With fewer than 100 days until Bristol’s voters decide the fate of a possible Hard Rock Hotel & Casino within city limits, the push for approval now has a name. The “Vote Yes For Bristol” campaign has taken shape toward that end.
The advocacy group, led by Hard Rock and other casino industry figures, enjoys support from prominent people in the city.
Who’s behind the ‘Vote Yes For Bristol’ campaign?
The group’s sole purpose is to sway the Nov. 3 vote in favor of the casino construction at the former Bristol Mall site.
The campaign has three co-chairs with interests in the project:
- Jim Allen, chairman of Hard Rock International and CEO of Seminole Gaming
- Jim McGlothlin, chairman and CEO of The United Company
- Clyde Stacy, president of Par Ventures
The group’s strategy is to “engage directly with residents to answer questions and provide information about the project.”

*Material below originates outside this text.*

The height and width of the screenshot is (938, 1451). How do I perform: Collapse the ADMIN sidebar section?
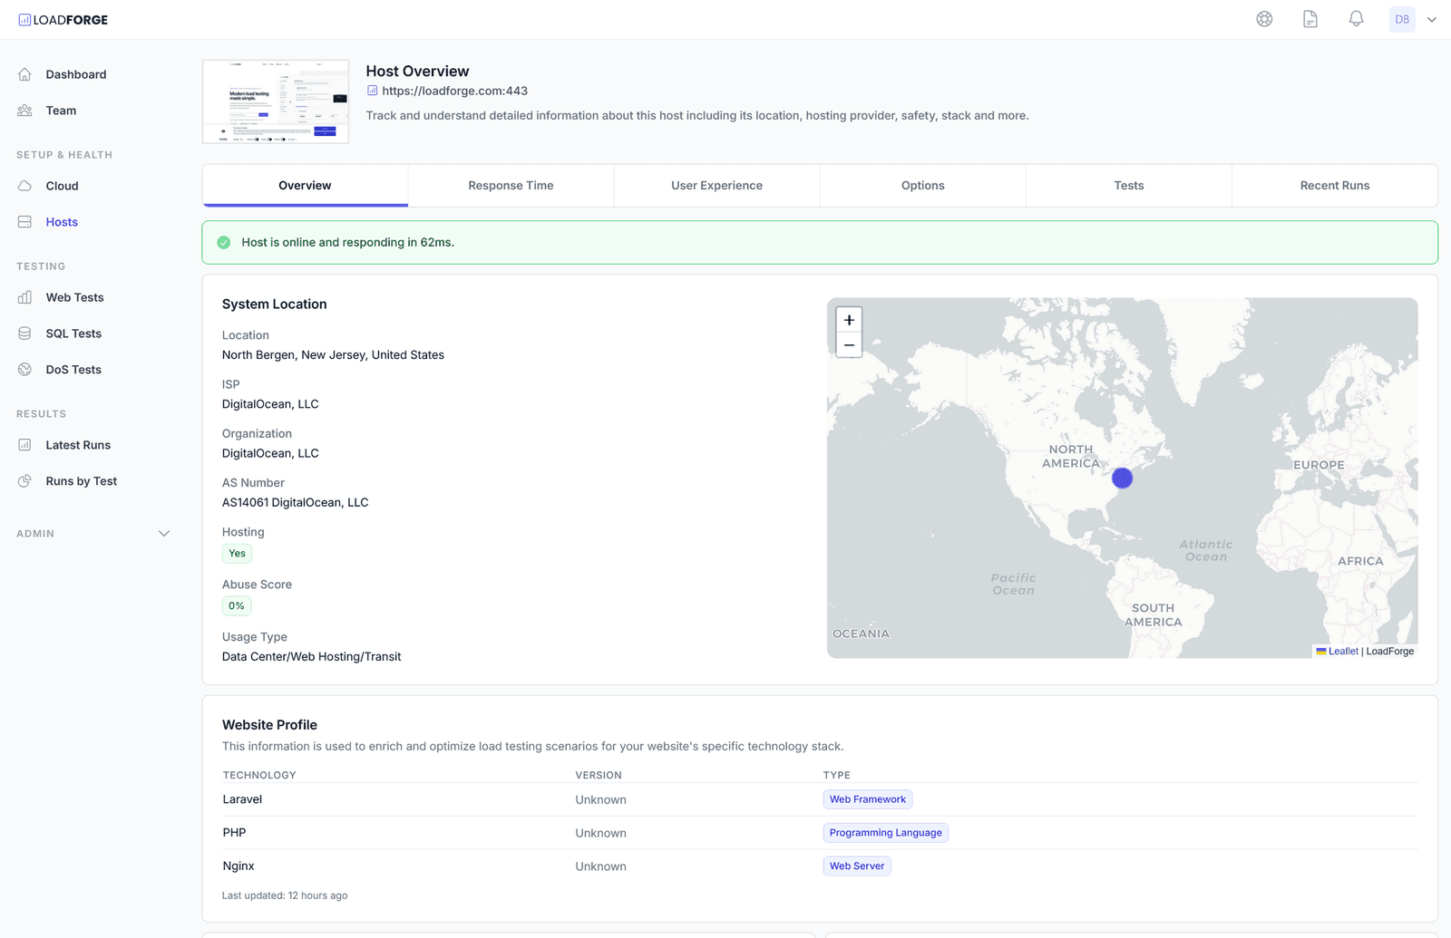[164, 533]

Typically, this involves a media barrage. Bristol residents should expect to receive mailings and see “Vote Yes For Bristol” advertising on a variety of local media outlets.
While Hard Rock can’t start development until after the referendum, the wheels are already in motion. The Virginia Lottery has approved the preferred partner status between Bristol and Hard Rock.
That will act as a springboard to actual licensure should voters approve the referendum. Approval seems to be the most likely outcome given the community support for the advocacy group.
Community leaders sign on to support referendum passage
When “Vote Yes For Bristol” announced itself, three key city officials endorsed the project: Mayor Bill Hartley, School Board Chairman Steve Fletcher and Police Chief John Austin.
That should represent all the necessary power to outperform any opposition. While there is a Facebook group dedicated to opposing casinos in the city, it has a mere 460 members and the most recent post is dated May 16.
For that reason, the campaign may be more about convincing Bristol residents to vote on the down-ballot issue than swaying undecided voters. In a presidential election year, that race alone can drown out other issues.
While there are many moving parts, the proposal’s most significant selling points should have broad appeal. Those are:
- The creation of more than 1,000 permanent jobs.
- $20 million in annual tax revenue for the city and surrounding areas.
- Further economic improvement in the development area by Hard Rock.
- Over 1,000 temporary jobs in the construction phase.
If voters approve the referendum in November, it may be because this campaign was successful. At the same time, the case for the casino nearly makes itself.